#### Pixel coordinate grounding data:
==*==

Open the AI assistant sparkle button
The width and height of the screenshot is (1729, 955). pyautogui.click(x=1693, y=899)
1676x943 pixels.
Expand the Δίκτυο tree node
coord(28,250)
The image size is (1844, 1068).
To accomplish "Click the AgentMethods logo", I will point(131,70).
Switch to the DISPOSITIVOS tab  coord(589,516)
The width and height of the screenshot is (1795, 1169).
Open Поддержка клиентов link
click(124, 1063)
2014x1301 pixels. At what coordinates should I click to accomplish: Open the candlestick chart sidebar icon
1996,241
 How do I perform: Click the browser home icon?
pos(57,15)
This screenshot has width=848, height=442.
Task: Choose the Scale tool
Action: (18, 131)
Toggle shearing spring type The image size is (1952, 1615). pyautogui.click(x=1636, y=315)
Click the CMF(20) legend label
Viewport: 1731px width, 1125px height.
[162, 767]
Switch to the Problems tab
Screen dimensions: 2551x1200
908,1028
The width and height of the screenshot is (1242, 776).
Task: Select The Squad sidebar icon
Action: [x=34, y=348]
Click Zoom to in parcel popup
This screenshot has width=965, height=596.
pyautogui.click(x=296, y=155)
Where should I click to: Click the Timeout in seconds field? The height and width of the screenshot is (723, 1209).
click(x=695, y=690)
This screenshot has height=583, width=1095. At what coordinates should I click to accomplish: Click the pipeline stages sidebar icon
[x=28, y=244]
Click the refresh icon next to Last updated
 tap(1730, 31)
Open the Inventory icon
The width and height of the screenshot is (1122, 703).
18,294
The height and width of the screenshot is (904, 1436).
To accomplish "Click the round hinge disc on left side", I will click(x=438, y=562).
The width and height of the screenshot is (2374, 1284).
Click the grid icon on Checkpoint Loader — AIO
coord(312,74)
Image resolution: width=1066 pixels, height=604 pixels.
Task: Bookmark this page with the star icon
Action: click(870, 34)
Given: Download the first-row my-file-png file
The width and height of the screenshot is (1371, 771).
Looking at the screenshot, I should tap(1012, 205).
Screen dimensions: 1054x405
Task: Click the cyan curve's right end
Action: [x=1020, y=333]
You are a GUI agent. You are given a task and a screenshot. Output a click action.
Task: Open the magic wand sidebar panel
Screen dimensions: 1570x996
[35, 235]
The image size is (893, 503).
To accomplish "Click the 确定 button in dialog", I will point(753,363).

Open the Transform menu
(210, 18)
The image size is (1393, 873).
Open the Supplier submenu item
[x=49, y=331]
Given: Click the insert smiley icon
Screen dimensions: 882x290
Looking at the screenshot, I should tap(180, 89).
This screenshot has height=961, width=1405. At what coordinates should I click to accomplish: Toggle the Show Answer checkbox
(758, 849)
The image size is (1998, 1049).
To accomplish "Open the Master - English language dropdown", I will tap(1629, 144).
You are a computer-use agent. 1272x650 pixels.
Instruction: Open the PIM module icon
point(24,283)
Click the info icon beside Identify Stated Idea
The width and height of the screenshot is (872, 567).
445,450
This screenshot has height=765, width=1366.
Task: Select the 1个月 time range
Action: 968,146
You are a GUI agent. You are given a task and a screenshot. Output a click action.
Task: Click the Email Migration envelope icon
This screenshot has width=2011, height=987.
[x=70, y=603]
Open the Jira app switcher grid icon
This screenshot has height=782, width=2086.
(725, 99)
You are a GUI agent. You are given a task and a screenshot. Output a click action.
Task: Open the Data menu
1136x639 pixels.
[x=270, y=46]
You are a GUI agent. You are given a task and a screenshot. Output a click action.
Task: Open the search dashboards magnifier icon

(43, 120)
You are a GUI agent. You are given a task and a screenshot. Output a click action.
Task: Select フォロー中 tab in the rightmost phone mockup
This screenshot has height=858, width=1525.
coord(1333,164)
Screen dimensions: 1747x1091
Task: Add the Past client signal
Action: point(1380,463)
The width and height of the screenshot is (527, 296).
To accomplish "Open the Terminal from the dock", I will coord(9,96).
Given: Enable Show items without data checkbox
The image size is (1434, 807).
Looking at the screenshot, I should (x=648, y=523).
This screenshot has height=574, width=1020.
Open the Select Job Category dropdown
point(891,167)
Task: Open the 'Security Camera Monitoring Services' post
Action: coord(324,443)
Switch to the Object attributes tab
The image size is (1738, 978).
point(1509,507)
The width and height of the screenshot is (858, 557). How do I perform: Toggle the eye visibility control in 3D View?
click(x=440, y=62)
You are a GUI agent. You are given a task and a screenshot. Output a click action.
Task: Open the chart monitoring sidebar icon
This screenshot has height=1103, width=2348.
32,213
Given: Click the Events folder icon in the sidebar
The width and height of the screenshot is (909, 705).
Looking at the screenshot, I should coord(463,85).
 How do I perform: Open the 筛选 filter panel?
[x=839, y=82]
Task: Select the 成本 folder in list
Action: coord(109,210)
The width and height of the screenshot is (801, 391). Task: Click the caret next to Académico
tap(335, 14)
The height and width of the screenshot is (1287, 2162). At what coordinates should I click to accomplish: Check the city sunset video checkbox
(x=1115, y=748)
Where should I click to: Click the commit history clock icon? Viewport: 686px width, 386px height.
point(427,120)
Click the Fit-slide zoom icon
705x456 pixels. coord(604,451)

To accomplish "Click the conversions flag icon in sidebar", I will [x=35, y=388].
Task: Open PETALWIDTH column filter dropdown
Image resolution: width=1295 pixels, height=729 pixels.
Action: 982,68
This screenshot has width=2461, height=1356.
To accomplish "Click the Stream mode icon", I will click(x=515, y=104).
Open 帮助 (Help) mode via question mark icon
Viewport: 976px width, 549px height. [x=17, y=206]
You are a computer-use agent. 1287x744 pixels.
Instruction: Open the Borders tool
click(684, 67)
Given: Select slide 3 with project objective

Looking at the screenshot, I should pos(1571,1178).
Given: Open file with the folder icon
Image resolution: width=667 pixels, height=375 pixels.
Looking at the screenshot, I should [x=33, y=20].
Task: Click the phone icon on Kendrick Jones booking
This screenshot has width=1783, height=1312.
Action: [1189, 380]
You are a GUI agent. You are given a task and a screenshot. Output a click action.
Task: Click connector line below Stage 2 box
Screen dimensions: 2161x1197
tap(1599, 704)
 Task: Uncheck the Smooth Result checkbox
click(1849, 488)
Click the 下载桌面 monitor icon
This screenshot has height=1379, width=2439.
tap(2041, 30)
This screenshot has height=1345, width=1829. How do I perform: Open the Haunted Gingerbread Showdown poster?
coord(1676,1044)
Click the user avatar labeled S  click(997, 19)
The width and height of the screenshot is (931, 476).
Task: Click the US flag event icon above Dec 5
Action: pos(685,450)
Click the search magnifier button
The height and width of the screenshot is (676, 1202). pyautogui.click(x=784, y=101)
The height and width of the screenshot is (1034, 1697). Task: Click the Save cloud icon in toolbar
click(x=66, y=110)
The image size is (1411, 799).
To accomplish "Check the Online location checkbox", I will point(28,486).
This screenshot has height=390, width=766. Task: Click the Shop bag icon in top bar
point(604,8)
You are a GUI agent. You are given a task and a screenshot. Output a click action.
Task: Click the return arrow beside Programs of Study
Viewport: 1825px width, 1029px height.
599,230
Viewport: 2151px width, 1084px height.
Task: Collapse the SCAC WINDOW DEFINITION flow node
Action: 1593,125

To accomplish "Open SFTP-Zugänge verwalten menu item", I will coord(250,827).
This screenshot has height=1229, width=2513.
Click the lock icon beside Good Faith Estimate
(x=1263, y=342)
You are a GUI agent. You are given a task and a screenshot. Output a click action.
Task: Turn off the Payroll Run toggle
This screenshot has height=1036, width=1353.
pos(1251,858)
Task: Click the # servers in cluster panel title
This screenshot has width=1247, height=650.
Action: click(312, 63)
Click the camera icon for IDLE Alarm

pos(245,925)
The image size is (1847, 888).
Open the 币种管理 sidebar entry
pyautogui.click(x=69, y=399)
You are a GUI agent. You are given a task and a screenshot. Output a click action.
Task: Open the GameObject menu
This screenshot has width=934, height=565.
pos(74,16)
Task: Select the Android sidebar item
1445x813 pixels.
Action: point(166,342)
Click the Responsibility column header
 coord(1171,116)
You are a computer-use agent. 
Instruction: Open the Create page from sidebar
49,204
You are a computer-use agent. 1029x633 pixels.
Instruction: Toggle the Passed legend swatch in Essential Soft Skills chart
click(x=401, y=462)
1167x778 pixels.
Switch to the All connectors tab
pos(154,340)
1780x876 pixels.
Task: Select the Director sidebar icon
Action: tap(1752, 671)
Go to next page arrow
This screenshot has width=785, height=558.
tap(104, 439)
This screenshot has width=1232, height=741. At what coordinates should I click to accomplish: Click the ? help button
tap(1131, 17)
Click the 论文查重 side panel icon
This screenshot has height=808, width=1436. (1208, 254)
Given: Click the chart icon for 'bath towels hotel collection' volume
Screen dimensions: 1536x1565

==*==

Return the lines of the records that include the string "computer".

You are a computer-use agent. 1272x650 pixels.
You are a computer-use agent. 1287x744 pixels.
You are a computer-use agent. 
You are a computer-use agent. 1029x633 pixels.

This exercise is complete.